## TASK TO CARRY OUT
From the data below, repeat exactly the lines from the line with "Where should I click to: Tick" to the line with "The height and width of the screenshot is (987, 1600).", both included.

[Excerpts from a dataset]
────────────────────
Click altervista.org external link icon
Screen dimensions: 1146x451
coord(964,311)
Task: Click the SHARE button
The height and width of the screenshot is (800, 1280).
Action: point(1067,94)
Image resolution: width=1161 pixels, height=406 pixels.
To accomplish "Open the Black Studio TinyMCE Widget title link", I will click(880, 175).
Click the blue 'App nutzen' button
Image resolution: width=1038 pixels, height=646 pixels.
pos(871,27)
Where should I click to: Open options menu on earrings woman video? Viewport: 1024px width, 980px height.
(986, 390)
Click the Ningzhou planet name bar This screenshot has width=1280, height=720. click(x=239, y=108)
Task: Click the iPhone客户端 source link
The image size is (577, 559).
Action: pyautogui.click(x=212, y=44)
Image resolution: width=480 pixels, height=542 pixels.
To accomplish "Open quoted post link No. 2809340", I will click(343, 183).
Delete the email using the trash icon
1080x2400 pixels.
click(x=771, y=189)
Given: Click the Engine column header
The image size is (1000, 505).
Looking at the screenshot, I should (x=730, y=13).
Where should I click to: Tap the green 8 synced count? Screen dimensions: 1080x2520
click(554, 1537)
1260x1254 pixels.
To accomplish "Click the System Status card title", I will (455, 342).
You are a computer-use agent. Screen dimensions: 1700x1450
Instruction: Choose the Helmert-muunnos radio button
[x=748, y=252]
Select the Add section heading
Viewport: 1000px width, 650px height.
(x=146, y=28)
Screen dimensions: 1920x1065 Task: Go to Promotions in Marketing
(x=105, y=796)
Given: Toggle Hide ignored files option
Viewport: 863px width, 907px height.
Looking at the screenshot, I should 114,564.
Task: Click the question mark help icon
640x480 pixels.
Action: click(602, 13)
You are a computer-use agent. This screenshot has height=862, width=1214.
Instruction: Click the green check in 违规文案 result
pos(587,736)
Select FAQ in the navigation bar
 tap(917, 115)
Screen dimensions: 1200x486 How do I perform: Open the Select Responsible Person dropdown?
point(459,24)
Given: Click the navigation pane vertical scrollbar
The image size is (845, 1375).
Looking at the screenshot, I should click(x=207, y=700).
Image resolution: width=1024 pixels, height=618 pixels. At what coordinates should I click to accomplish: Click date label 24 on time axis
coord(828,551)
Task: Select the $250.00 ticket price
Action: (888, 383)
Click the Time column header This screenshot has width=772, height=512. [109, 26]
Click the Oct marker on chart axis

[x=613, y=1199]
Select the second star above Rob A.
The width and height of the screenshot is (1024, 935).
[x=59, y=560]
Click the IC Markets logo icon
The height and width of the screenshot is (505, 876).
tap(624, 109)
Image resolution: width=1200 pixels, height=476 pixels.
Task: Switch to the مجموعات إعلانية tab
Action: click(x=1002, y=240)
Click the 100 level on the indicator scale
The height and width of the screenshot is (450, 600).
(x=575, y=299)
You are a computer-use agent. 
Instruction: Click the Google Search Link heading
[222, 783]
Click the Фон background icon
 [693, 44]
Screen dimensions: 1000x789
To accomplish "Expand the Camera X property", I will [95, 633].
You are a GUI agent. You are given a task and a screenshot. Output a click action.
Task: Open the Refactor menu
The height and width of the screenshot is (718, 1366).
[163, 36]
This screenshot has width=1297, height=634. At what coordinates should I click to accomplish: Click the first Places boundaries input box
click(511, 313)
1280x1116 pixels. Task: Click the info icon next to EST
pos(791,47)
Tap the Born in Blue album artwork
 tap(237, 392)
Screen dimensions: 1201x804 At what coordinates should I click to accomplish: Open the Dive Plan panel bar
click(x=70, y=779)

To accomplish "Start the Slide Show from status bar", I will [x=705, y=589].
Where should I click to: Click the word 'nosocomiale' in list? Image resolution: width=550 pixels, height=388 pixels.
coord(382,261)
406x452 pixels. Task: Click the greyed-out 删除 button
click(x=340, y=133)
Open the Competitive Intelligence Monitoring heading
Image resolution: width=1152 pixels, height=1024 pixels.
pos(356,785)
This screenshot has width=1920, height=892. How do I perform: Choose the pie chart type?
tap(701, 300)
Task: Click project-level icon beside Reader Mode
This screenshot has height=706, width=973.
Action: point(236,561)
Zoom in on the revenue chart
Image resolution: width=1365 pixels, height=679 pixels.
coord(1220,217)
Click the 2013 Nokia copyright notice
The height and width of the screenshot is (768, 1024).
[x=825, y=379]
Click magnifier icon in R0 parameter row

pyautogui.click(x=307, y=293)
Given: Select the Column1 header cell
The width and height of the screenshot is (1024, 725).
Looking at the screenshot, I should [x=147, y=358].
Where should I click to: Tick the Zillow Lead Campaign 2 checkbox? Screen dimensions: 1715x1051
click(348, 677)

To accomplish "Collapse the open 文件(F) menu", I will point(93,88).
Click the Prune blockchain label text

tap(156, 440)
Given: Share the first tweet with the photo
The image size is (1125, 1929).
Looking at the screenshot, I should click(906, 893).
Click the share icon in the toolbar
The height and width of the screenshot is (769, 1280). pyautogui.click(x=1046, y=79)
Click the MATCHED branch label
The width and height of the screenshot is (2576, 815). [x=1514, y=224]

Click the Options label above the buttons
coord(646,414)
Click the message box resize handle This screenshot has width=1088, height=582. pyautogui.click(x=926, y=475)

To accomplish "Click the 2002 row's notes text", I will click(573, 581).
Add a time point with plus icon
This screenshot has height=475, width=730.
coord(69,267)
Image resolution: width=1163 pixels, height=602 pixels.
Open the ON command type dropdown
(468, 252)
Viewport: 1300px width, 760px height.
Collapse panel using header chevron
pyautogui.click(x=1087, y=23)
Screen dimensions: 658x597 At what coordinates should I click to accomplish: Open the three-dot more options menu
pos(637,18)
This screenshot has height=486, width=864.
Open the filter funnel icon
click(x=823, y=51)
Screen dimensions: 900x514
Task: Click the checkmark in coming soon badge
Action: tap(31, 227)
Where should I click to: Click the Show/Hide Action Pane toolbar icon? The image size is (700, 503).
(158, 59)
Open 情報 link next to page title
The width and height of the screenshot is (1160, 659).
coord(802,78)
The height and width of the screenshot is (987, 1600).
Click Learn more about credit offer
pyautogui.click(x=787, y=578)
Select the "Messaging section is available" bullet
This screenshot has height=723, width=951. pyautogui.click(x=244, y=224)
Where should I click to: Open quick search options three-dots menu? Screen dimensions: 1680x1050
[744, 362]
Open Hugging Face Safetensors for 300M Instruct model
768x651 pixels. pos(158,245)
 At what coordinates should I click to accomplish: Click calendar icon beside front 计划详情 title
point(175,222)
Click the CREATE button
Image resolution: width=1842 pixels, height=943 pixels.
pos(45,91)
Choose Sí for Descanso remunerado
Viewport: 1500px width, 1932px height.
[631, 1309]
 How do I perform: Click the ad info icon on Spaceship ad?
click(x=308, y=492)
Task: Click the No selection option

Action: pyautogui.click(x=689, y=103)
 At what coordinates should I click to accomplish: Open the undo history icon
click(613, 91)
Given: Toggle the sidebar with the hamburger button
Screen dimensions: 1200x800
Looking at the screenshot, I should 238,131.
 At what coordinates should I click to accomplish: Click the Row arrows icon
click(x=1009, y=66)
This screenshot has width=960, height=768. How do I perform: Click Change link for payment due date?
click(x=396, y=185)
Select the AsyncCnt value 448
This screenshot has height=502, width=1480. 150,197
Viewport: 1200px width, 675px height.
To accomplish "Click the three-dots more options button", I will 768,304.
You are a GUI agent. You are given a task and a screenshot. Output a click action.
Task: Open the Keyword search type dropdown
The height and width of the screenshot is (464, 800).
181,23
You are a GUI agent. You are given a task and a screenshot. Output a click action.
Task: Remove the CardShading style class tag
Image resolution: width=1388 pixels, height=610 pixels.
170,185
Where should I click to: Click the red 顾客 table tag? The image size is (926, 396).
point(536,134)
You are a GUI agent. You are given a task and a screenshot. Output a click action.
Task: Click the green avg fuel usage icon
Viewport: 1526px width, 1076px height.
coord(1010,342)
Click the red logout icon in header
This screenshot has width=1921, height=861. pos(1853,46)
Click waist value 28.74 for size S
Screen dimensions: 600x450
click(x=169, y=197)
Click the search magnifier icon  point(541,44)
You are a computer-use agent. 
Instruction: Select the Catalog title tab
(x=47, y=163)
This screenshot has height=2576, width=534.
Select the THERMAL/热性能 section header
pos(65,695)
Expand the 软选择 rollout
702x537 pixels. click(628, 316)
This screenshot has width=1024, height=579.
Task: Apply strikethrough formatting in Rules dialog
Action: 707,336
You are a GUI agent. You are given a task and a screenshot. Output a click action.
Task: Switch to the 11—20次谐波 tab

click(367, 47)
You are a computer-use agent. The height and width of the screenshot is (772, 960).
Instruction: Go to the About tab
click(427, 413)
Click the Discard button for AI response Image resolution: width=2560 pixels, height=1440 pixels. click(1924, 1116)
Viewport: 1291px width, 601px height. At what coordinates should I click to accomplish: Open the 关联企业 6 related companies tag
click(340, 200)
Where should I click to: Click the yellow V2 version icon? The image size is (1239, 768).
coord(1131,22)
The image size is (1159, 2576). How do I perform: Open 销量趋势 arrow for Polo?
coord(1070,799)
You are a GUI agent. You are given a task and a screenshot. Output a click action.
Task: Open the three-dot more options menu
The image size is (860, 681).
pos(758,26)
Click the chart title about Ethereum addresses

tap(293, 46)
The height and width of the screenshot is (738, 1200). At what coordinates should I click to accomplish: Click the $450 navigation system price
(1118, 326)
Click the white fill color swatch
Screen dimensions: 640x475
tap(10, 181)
────────────────────
## TASK RESULT
Where should I click to: Tick the Zillow Lead Campaign 2 checkbox? Screen dimensions: 1715x1051
click(348, 677)

To accomplish "Collapse the open 文件(F) menu", I will point(93,88).
Click the Prune blockchain label text

tap(156, 440)
Given: Share the first tweet with the photo
The image size is (1125, 1929).
Looking at the screenshot, I should click(906, 893).
Click the share icon in the toolbar
The height and width of the screenshot is (769, 1280). pyautogui.click(x=1046, y=79)
Click the MATCHED branch label
The width and height of the screenshot is (2576, 815). [x=1514, y=224]

Click the Options label above the buttons
coord(646,414)
Click the message box resize handle This screenshot has width=1088, height=582. pyautogui.click(x=926, y=475)

To accomplish "Click the 2002 row's notes text", I will click(573, 581).
Add a time point with plus icon
This screenshot has height=475, width=730.
coord(69,267)
Image resolution: width=1163 pixels, height=602 pixels.
Open the ON command type dropdown
(468, 252)
Viewport: 1300px width, 760px height.
Collapse panel using header chevron
pyautogui.click(x=1087, y=23)
Screen dimensions: 658x597 At what coordinates should I click to accomplish: Open the three-dot more options menu
pos(637,18)
This screenshot has height=486, width=864.
Open the filter funnel icon
click(x=823, y=51)
Screen dimensions: 900x514
Task: Click the checkmark in coming soon badge
Action: tap(31, 227)
Where should I click to: Click the Show/Hide Action Pane toolbar icon? The image size is (700, 503).
(158, 59)
Open 情報 link next to page title
The width and height of the screenshot is (1160, 659).
coord(802,78)
The height and width of the screenshot is (987, 1600).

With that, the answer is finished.